Reverb #64 自分の足で出向いて、自分の五感で確かめるために鹿児島に行ってきました
自分の足で出向き、自分の五感で確かめる。そこで得た確信は最高の宝物です。
今回の日本出張の大きな目的のひとつが鹿児島訪問でした。
醸造家である小牧伊勢吉さんに会うためです。
鹿児島はほとんど縁がなかったのですが、急に親近感が湧きました。
青森と同じく日本の最果て。そこから明治維新を産む活力のある人材が生まれた町。
落ちて行くような日本を感じる今、小牧さんは、ウィスキー、焼酎のプロデューサーとしてではなく人生に刺激を与えてくれる開拓者でした。
私は常に挑戦をモットーにしています。道を切り開く人に親近感を感じているのかもしれません。
小牧さんのインスタグラムはこちら。
小牧さんは世界で初でこの先おそらくできない屋久杉の樽でウィスキーを作っています。
屋久杉とは屋久島の標高500mを超える山地に自生しているスギをさします。
そしてウィスキーを作るには最高の水も必要です。
鹿児島県の川内地区は、日本有数の綺麗な源泉があります。
そこに最新で計算された蒸留機を製作して作る100樽限定(次回製作今のところ予定なし)のウィスキー。このウィスキーに出会うために鹿児島にやってきました。
小牧さんが屋久杉の樽で極上のウィスキーを製作されています。文字にするととてもシンプルですが、この屋久杉で樽を作る、というのは誰にもできない相当長い、半端ない苦労の連続の道です。
まず屋久杉そのものが、もう何年も通常販売してません。なので樽に使える板を探し出さなければなりません。そして板が見つかったとしてもそれが樽に使える板がどうか、確認しなければなりません。
ほとんどの屋久杉は年輪をみせるために輪切りなんです。それじゃ樽はできない。枝の元となる節があると樽にはできない。屋久杉と聞いて高いお金を払って購入してみたら樽には使えないものだった。。という事例も数多くあったそうです。
そして集まったとしても、まだ次の難問があります。
板を樽にしなければなりません。
でも、集めたところで、屋久杉を切ったことのある職人が見つからない。ましてや樽を作る職人もなかなか見つからない。

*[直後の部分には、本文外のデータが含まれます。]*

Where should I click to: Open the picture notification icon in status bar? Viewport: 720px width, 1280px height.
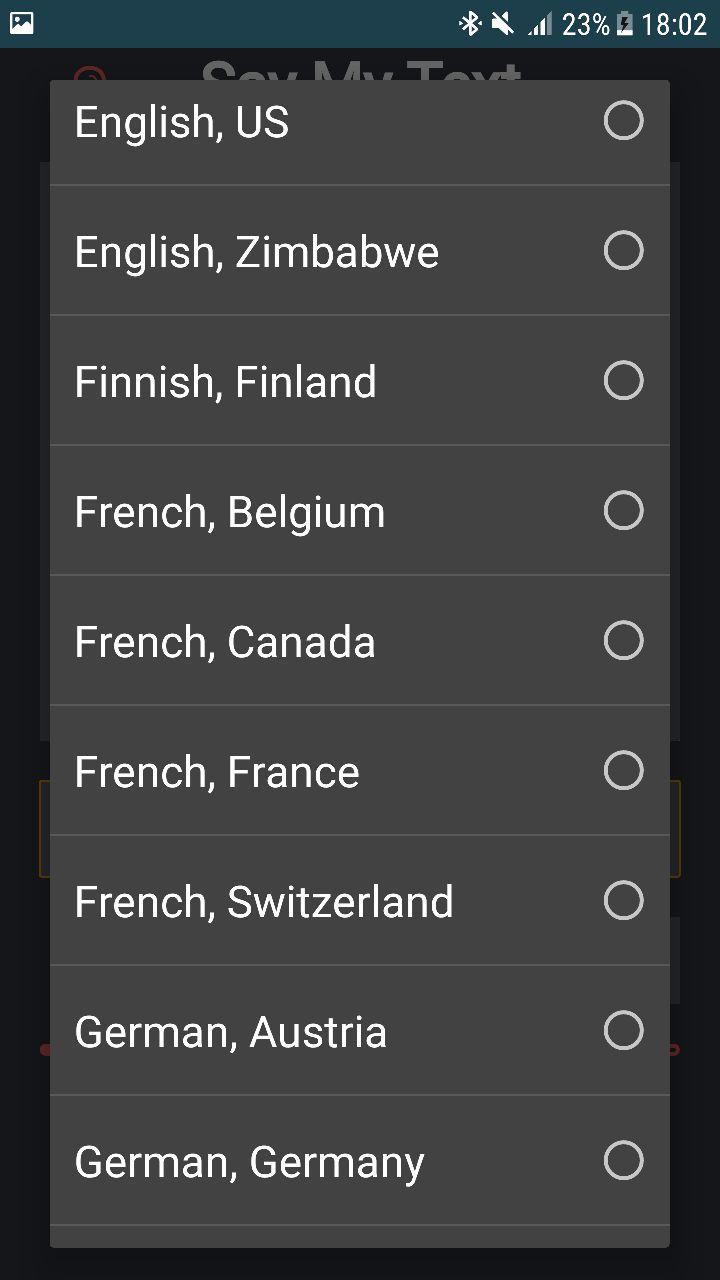coord(21,23)
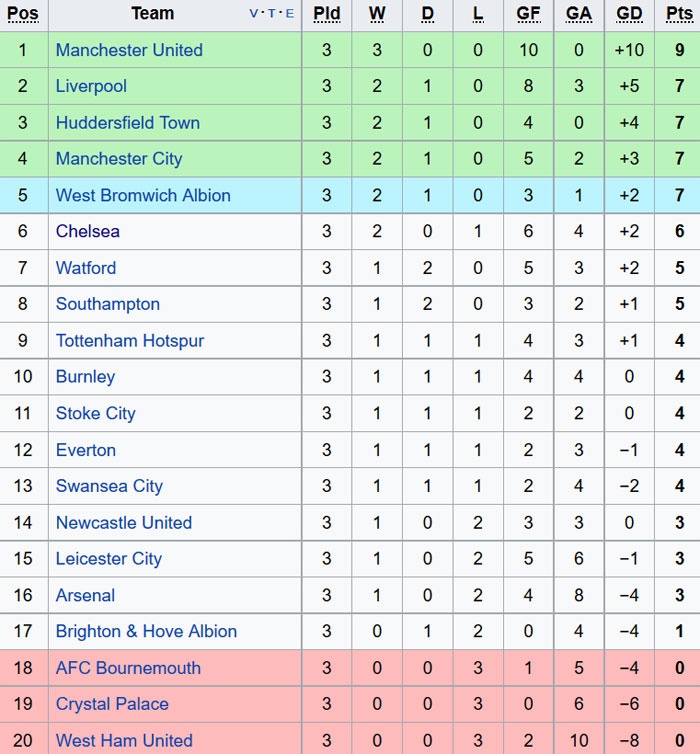Click the V (view template) link
700x754 pixels.
pyautogui.click(x=254, y=14)
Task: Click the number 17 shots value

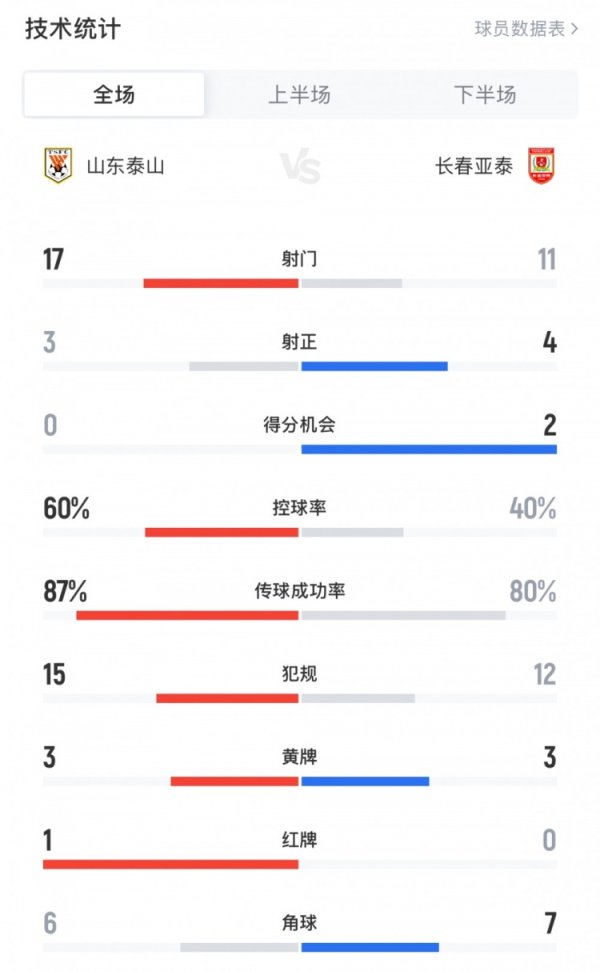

やっと見つかったとしても、樽職人は日本では希少な存在ので10ヶ月順番待ちと言われたり。もう苦難しかなかったそうです。
じゃあ待つのか。そうは行きません。なぜなら10ヶ月たつと木は変形してしまう。そうなると時間をかけるわけにもいかない。そして1日の寒暖差の大きい鹿児島川内の盆地の気候は熟成が早くなる地理的アドバンテージがあるわけですが、それは「季節の移り変わりがある」ということでもあります。
お話を伺ってる際、この設定、どこかで聞いたことがある。。と思い、思いつきました。ドラクエのクエスト(冒険の旅)!だと。

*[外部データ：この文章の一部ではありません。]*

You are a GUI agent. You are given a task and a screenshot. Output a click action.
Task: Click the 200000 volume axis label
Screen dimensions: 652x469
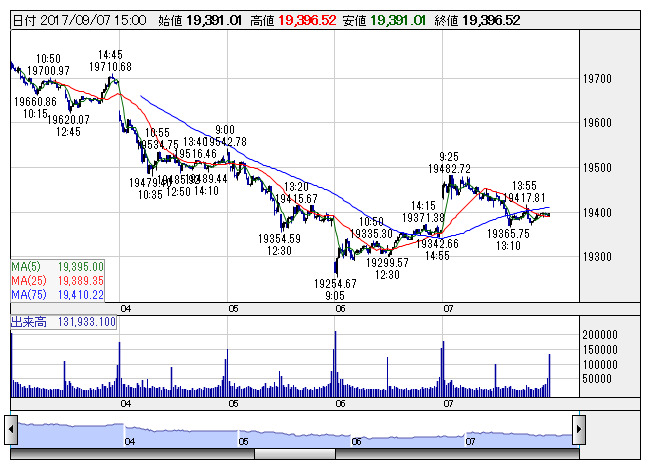pyautogui.click(x=600, y=335)
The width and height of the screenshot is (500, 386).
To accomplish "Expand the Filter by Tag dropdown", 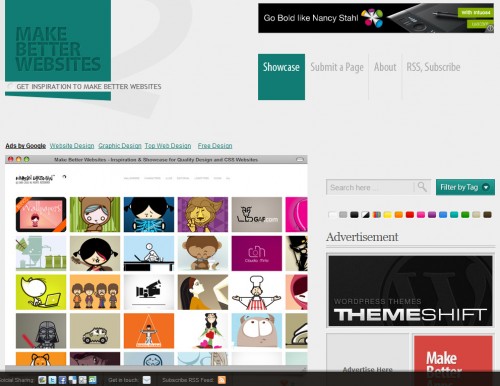I will (465, 187).
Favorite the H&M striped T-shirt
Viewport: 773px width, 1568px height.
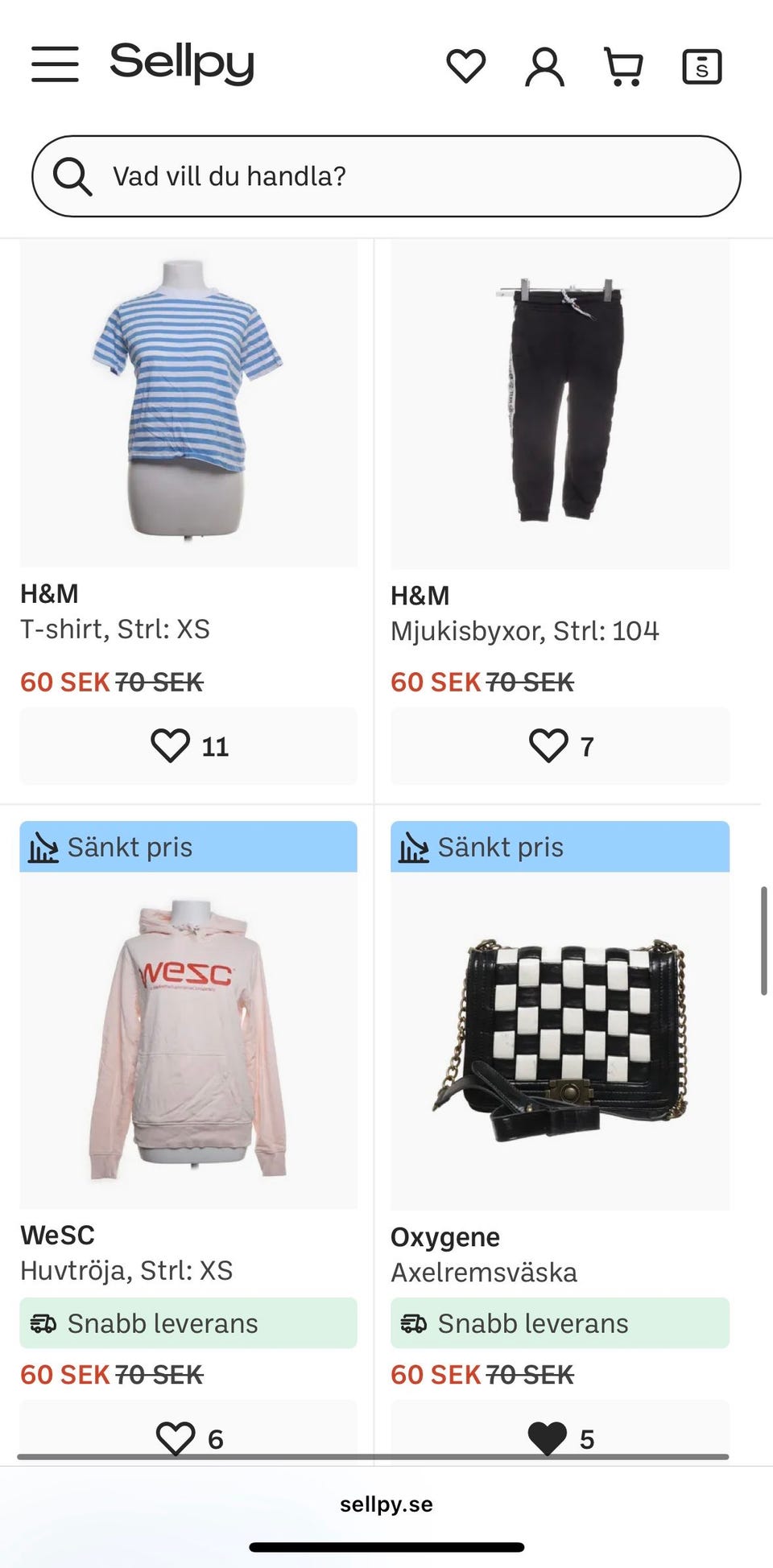click(x=188, y=746)
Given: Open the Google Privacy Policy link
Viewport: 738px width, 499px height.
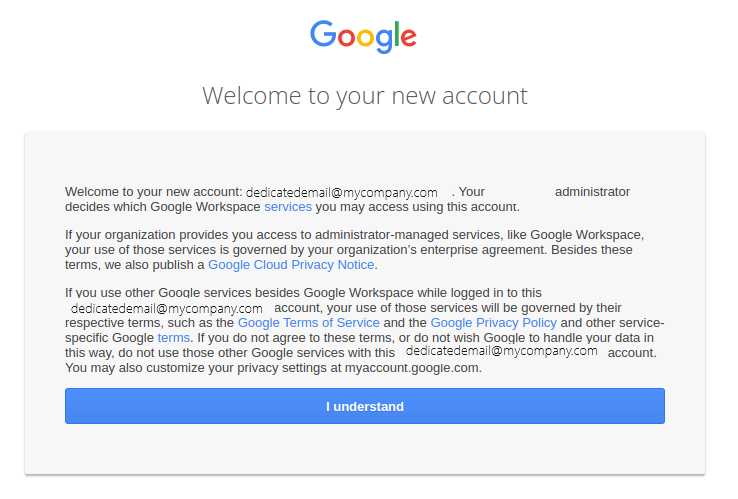Looking at the screenshot, I should [493, 322].
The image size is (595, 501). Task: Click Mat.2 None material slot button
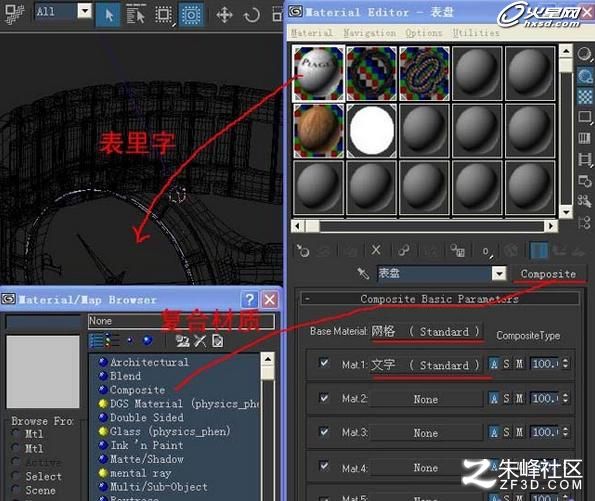click(x=426, y=399)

小牧さんの造られるウィスキーのストーリーはまさにたくさんのクエストを越えて生まれたものです。
ここで疑問を感じる方もいらっしゃると思います。
世界初の屋久杉樽、ストーリーはすごいですが作った人がいないので肝心の味はと思いますよね?
試飲させて頂きました。作り始めたばかりの6ヶ月のウィスキーの香りはメイプルやバニラのような甘苦い香りでした。1日の寒暖差の大きい鹿児島川内の盆地の気候は熟成が早くなります。なのでこれから熟成はどんどん進んでいくでしょう。
このウイスキー、オーナーズカスクを販売してます。オーナーズカスクとはなんでしょうか?
オーナーズカスクとは、オーナーが樽を選んで樽ごと購入するシステムです。樽ごとにオリジナルの商品として出来上がったのがオーナーズカスクの商品です。 その為同じ年代の原酒であっても、樽の種類によって買取価格は異なります。
今回は最低2年熟成してボトリングします。オーナーによって5年熟成やもっと長くも可能です。ひびきとして一樽購入させてもらう許可をいただきました。このために鹿児島を訪れたのです。
なぜオーナーズカスクを購入したのか?そう聞かれてたら私はこう答えるでしょう。
これが揃ったものは唯一無二のウィスキーに違いないと確信したからです。
そしてそのウィスキーをぜひ、ひびきのお客様に楽しでほしい!と思ったからです。
実際に出向いて、確かめて私は確信しました。私のクエストも始まってるなと。まだ旅は続きます。本当に行ってよかったです。